Since the IROP scheme mixes line integrals pairwise, the IROP problem may lead to an underdetermined system of measurement equations, especially when the number of samples is not sufficiently large for ultrafast imaging performance. To address this issue, we have implemented the CS principles in Algorithm 2 by minimizing the TV. CS is a contemporary technique for solving an underdetermined system of linear equations, whose solution is known to be sparse. The main idea is to minimize cardinality, or equivalently to minimize the TV in many cases. In the context of IROP, an image itself is usually not sparse, but it can be sparsified in a transformed domain such as the gradient transform, and then we can apply the L-1 norm minimization in the transformed domain subject to the projection data constraints for good reconstructions, as numerically shown in the preceding section.

It is emphasized that our IROP approach can be extended to multiple other imaging scenarios. For example, in transmission ultrasound imaging, we can use multiple ultrasound sources and a single array of detectors (transducers). This may be also related to the area of signal unmixing. The common task would be to unravel an underlying signal or image from mixed measures. There seem good research opportunities along this direction.

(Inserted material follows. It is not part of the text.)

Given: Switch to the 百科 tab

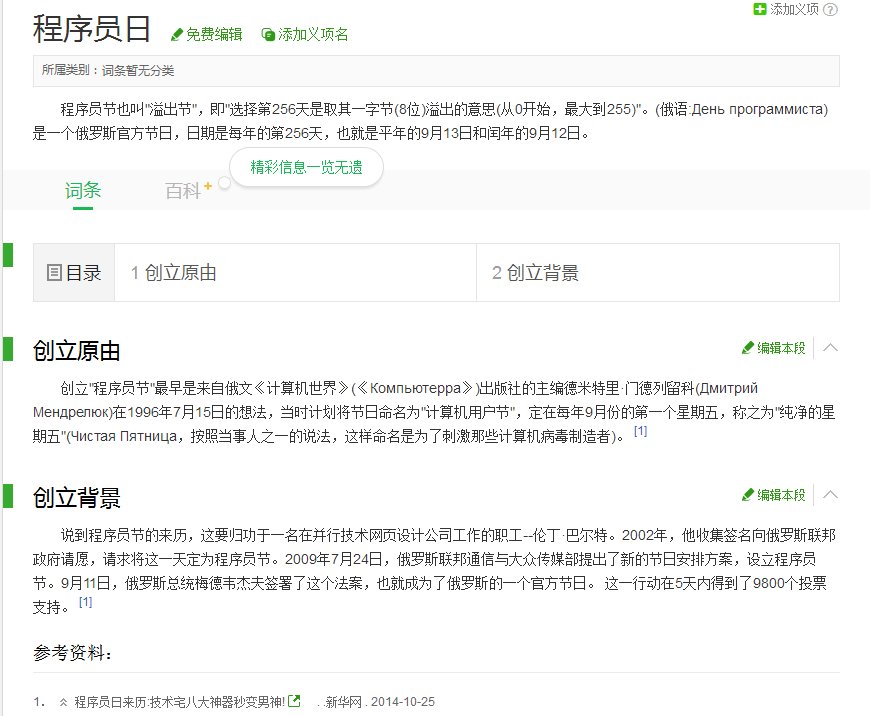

In conclusion, we have proposed the idea to perform image reconstruction from overlapped projection data and formulated a CS-based iterative algorithm for this new imaging problem. Our IROP algorithm starts with a good initial guess, relies on adaptive linearization, and minimizes the TV. Also, we have demonstrated the feasibility of this algorithm in numerical simulation. Further research is being performed to characterize and improve our IROP approach.

Acknowledgments

This work was partially supported by NIH/NIBIB Grants (EB002667, EB004287, and EB007288). The authors thank Dr. Jun Zhao for computational support.